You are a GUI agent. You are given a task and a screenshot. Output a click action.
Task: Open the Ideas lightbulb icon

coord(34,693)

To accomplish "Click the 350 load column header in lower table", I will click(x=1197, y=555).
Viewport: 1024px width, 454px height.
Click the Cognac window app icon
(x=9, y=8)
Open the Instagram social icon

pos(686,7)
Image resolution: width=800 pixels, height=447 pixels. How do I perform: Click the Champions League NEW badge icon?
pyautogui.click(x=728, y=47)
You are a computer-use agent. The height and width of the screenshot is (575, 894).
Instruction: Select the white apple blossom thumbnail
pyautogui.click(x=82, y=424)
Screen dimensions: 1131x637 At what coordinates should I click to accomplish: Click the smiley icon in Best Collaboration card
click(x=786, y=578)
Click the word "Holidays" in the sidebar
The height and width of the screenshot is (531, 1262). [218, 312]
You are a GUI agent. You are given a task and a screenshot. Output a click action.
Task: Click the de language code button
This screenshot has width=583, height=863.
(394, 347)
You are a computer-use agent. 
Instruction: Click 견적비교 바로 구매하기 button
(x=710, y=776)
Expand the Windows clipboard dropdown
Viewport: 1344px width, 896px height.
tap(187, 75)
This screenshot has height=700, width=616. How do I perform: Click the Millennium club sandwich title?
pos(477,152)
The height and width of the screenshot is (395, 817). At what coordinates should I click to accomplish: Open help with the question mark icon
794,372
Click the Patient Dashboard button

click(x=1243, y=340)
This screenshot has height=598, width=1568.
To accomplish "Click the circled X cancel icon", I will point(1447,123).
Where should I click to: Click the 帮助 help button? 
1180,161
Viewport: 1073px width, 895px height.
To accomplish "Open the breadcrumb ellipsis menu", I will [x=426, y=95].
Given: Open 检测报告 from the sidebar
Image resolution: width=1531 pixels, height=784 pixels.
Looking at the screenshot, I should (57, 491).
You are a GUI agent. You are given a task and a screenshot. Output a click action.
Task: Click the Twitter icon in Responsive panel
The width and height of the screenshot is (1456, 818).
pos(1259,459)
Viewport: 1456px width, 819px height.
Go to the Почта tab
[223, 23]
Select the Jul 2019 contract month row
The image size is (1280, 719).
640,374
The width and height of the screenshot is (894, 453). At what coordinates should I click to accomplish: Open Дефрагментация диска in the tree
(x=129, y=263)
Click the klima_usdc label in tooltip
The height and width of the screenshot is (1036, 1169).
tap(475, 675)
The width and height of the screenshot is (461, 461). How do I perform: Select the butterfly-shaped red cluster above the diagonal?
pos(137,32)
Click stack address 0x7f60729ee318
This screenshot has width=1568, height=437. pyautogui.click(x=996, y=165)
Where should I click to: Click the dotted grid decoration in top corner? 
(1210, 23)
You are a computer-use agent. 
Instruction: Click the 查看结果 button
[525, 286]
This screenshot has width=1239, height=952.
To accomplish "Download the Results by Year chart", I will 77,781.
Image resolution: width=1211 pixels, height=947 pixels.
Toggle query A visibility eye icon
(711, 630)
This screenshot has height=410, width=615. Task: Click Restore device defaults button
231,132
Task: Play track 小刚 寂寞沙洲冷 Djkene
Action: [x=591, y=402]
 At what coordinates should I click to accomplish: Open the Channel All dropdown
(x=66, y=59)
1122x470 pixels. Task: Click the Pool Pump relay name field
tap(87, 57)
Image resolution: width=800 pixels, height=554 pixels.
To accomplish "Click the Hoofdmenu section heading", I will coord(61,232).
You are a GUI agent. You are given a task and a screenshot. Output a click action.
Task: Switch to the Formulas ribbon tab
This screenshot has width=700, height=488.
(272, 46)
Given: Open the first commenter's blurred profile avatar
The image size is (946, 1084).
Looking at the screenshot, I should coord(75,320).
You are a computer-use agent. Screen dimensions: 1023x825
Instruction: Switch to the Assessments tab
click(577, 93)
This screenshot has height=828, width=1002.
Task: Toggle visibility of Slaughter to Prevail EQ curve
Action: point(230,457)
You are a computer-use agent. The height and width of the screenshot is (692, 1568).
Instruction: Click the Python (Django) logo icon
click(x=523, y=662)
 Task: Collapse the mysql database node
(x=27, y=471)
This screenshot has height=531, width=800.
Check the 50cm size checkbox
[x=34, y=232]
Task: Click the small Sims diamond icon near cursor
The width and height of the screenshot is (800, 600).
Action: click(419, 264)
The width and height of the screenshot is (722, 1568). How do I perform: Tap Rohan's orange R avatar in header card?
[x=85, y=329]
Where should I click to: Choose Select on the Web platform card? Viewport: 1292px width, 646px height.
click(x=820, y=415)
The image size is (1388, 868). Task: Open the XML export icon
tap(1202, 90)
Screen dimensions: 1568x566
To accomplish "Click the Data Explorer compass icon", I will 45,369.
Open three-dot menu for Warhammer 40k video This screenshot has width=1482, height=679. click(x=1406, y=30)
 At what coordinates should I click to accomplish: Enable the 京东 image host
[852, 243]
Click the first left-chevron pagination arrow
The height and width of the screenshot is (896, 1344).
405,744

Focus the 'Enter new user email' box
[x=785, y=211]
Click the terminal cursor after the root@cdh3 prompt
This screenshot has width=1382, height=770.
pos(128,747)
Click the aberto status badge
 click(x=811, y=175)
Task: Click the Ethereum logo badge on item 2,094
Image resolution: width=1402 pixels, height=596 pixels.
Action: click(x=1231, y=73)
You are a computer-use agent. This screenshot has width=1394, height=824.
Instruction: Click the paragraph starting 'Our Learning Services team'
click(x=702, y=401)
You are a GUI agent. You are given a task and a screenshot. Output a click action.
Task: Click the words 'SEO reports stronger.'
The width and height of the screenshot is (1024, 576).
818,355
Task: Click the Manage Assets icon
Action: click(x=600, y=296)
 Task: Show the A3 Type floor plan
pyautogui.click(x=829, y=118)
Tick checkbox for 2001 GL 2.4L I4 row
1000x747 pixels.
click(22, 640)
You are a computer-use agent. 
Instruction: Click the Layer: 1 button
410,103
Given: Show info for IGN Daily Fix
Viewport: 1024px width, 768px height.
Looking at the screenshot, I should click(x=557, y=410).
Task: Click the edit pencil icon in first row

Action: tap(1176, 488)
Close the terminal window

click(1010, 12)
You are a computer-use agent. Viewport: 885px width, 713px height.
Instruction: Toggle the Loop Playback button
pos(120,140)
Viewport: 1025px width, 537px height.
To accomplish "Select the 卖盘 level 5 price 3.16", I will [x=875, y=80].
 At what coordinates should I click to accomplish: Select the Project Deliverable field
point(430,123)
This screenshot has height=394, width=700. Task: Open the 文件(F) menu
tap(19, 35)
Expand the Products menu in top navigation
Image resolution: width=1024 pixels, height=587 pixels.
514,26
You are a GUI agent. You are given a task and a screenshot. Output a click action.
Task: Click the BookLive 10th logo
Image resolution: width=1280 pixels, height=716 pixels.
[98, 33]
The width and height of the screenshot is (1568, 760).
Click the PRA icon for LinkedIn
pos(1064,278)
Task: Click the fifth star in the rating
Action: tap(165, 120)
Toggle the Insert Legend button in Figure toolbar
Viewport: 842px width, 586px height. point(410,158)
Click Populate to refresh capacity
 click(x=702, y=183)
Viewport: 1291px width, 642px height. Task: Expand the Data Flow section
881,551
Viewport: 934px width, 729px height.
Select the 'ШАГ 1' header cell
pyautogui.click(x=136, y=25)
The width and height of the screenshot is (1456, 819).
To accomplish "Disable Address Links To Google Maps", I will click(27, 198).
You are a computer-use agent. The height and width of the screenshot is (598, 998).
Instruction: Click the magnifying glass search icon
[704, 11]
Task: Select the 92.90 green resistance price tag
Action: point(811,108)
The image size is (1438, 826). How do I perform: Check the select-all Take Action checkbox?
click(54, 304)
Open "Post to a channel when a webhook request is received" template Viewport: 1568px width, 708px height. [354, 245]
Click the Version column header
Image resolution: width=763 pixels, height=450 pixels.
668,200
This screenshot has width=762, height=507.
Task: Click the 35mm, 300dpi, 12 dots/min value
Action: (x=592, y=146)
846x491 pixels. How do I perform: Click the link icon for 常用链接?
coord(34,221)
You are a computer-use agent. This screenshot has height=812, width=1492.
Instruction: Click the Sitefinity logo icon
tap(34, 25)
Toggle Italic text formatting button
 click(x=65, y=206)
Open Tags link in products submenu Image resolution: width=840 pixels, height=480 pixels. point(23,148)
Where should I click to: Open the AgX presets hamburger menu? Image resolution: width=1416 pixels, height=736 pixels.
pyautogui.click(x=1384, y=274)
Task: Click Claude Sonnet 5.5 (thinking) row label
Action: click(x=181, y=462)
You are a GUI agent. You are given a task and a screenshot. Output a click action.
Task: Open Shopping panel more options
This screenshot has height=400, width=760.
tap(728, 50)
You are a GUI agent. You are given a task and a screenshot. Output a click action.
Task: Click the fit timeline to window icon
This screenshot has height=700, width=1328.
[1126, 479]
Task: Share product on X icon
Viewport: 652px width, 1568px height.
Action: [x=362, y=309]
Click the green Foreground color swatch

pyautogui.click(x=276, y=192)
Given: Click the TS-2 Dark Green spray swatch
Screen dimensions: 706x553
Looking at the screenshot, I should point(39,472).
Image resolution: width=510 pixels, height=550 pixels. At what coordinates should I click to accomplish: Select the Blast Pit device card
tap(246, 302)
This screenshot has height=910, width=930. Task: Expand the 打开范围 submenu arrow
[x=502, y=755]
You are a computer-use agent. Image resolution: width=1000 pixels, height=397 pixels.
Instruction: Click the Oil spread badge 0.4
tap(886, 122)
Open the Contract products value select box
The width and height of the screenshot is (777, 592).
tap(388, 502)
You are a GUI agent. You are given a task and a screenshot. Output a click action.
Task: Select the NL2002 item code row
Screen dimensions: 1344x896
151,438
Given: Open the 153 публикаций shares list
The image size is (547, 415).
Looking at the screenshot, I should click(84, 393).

════

> _WORK TASK_: Copy all lines from the material that hold "cursor".

> _WRITTEN RESPONSE_:
Task: Click the small Sims diamond icon near cursor
Click the terminal cursor after the root@cdh3 prompt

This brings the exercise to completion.